Consigne écrite A: Recopiez intégralement l'extrait sur le mystère du plaisir, sans rien y changer.

━━━ Extrait du texte ━━━

Mais un esprit qui vise à ce degré sublime, où il espère s’établir en état de suprématie, façonne le monde qu’il ne croit que représenter. Il est bien trop puissant pour de voir que ce qui se voit. (…)

Ainsi, devant le mystère du plaisir dont je parle, le Philosophe justement soucieux de lui trouver une place catégorique, un sens universel, une fonction intelligible ; séduit, mais intrigué, par la combinaison de volupté, de fécondité, et d’une énergie assez comparable à celle qui se dégage de l’amour, qu’il y découvrait ; ne pouvant séparer, dans ce nouvel objet de son regard, la nécessité de l’arbitraire, la contemplation de l’action, ni la matière de l’esprit, – toutefois ne laissa pas de vouloir réduire par ses moyens ordinaires d’exhaustion et de division progressive, ce monstre de la Fable Intellectuelle, sphinx ou griffon, sirène ou centaure, en qui la sensation, l’action, le songe, l’instinct, les réflexions, le rythme et la démesure se composent aussi intimement que les éléments chimiques dans les corps vivants ; qui parfois nous est offert par la nature, mais comme au hasard, et d’autres fois, formé, au prix d’immenses efforts de l’homme, qui en fait le produit de tout ce qu’il peut dépenser d’esprit, de temps, d’obstination, et en somme, de vie.

━━━ Matériel d'exercice ━━━

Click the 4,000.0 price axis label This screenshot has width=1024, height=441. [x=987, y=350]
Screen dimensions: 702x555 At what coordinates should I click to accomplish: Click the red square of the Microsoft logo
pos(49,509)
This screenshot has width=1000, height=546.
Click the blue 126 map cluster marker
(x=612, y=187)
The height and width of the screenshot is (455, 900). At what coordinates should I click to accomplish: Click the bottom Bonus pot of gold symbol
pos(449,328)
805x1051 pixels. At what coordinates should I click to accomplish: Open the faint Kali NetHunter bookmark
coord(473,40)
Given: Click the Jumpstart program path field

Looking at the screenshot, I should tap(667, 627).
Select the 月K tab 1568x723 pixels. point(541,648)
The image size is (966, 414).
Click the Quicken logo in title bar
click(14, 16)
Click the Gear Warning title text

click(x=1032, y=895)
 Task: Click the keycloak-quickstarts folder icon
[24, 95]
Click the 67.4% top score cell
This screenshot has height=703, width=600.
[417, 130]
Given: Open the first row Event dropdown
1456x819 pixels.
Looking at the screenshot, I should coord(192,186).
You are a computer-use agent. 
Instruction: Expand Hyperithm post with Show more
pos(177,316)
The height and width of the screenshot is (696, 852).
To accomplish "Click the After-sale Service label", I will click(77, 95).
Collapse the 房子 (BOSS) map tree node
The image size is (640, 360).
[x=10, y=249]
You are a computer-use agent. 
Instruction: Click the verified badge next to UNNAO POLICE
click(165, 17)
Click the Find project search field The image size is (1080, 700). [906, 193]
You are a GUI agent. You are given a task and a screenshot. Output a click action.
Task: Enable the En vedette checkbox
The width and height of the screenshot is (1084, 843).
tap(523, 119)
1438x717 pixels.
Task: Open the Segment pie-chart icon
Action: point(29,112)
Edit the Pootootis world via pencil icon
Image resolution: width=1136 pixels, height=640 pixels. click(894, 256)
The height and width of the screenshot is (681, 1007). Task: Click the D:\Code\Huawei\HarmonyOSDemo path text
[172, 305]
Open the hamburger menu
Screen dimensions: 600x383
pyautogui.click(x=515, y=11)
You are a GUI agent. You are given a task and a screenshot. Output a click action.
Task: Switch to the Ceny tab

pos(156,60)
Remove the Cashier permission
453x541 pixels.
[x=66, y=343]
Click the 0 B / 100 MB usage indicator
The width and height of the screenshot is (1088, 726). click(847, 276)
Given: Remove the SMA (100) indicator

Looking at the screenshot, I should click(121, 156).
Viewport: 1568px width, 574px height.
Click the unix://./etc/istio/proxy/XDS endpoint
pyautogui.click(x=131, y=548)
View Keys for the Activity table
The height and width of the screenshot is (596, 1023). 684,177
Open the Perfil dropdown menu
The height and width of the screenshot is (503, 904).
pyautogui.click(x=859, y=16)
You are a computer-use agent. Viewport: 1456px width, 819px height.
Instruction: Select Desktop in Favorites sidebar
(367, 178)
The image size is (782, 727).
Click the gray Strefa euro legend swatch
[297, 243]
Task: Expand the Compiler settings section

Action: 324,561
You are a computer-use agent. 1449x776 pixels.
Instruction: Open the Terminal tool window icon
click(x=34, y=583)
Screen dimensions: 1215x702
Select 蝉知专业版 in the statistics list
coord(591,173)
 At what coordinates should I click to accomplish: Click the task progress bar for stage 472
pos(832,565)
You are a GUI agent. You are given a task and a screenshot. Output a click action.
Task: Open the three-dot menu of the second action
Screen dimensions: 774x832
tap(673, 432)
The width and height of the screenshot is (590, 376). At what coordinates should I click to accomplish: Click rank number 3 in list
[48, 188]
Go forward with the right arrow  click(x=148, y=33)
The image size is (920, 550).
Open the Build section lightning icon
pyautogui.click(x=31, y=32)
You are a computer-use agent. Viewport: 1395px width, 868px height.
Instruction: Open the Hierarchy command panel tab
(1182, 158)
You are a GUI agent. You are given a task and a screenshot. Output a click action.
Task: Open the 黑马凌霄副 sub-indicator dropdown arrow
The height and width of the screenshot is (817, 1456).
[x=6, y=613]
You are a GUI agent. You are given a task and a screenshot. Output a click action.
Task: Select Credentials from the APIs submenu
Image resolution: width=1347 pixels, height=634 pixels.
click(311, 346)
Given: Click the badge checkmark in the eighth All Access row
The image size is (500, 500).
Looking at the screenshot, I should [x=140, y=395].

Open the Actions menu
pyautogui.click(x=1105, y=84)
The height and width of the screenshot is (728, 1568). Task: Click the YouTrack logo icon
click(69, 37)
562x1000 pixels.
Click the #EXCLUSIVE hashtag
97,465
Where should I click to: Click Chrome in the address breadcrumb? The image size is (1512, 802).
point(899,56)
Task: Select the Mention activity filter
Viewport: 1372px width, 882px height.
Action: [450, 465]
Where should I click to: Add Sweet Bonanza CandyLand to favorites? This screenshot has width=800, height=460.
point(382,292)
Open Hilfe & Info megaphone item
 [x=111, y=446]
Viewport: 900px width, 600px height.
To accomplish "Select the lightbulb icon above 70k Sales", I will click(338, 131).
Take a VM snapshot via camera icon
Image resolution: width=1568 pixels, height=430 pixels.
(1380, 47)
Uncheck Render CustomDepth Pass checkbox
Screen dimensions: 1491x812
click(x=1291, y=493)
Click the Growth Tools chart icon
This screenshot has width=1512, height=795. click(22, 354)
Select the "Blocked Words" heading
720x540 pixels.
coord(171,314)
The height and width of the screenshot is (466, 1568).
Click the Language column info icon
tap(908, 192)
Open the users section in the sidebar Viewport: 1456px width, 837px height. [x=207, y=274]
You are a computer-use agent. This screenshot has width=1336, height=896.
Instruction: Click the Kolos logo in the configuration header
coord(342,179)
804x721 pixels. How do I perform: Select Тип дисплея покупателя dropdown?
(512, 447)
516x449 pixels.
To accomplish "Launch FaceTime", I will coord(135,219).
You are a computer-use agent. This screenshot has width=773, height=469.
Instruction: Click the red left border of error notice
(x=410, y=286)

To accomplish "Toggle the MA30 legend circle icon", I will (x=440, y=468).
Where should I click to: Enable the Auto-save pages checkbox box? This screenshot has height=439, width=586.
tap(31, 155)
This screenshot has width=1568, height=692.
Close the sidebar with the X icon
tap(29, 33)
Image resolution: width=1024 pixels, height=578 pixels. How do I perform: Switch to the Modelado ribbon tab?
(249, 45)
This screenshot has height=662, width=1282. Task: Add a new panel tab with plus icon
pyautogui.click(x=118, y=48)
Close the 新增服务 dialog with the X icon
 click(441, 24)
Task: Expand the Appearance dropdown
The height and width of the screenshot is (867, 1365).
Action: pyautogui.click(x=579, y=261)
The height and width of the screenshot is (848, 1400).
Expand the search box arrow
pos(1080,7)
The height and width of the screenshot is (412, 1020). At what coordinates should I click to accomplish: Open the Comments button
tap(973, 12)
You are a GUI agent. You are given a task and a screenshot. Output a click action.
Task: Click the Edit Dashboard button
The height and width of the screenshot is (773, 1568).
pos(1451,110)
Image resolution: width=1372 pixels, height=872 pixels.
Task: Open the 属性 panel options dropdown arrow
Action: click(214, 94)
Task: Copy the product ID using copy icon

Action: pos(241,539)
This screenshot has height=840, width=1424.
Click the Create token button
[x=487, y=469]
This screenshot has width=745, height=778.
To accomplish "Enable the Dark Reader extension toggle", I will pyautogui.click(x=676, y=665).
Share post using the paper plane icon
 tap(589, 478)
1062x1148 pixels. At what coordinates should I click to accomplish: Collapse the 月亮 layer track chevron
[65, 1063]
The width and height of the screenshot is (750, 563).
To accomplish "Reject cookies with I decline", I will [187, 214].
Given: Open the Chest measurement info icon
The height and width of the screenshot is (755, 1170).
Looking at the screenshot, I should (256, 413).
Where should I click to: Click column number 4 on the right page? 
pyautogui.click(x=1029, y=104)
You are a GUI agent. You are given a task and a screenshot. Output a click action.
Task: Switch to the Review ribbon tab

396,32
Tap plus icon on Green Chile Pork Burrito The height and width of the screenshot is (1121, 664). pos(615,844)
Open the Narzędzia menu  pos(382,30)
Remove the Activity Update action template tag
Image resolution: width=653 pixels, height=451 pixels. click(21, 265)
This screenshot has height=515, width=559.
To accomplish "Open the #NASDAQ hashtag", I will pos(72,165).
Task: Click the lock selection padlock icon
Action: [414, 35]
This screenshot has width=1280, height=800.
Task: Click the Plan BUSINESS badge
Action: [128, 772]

━━━

Consigne écrite B: Présentez sous forme de tableau Markdown les lignes des entrées, en commençant par celle qui contient « This screenshot has height=662, width=1282. » et en terminant par celle qui contient « tap(973, 12) », avec les colonnes N° et Ligne. Laissez de côté les lignes vides.

Solution A:
Mais un esprit qui vise à ce degré sublime, où il espère s’établir en état de suprématie, façonne le monde qu’il ne croit que représenter. Il est bien trop puissant pour de voir que ce qui se voit. (…)

Ainsi, devant le mystère du plaisir dont je parle, le Philosophe justement soucieux de lui trouver une place catégorique, un sens universel, une fonction intelligible ; séduit, mais intrigué, par la combinaison de volupté, de fécondité, et d’une énergie assez comparable à celle qui se dégage de l’amour, qu’il y découvrait ; ne pouvant séparer, dans ce nouvel objet de son regard, la nécessité de l’arbitraire, la contemplation de l’action, ni la matière de l’esprit, – toutefois ne laissa pas de vouloir réduire par ses moyens ordinaires d’exhaustion et de division progressive, ce monstre de la Fable Intellectuelle, sphinx ou griffon, sirène ou centaure, en qui la sensation, l’action, le songe, l’instinct, les réflexions, le rythme et la démesure se composent aussi intimement que les éléments chimiques dans les corps vivants ; qui parfois nous est offert par la nature, mais comme au hasard, et d’autres fois, formé, au prix d’immenses efforts de l’homme, qui en fait le produit de tout ce qu’il peut dépenser d’esprit, de temps, d’obstination, et en somme, de vie.

Solution B:
| N° | Ligne |
|---|---|
| 1 | This screenshot has height=662, width=1282. Task: Add a new panel tab with plus icon |
| 2 | pyautogui.click(x=118, y=48) |
| 3 | Close the 新增服务 dialog with the X icon |
| 4 |  click(441, 24) |
| 5 | Task: Expand the Appearance dropdown |
| 6 | The height and width of the screenshot is (867, 1365). |
| 7 | Action: pyautogui.click(x=579, y=261) |
| 8 | The height and width of the screenshot is (848, 1400). |
| 9 | Expand the search box arrow |
| 10 | pos(1080,7) |
| 11 | The height and width of the screenshot is (412, 1020). At what coordinates should I click to accomplish: Open the Comments button |
| 12 | tap(973, 12) |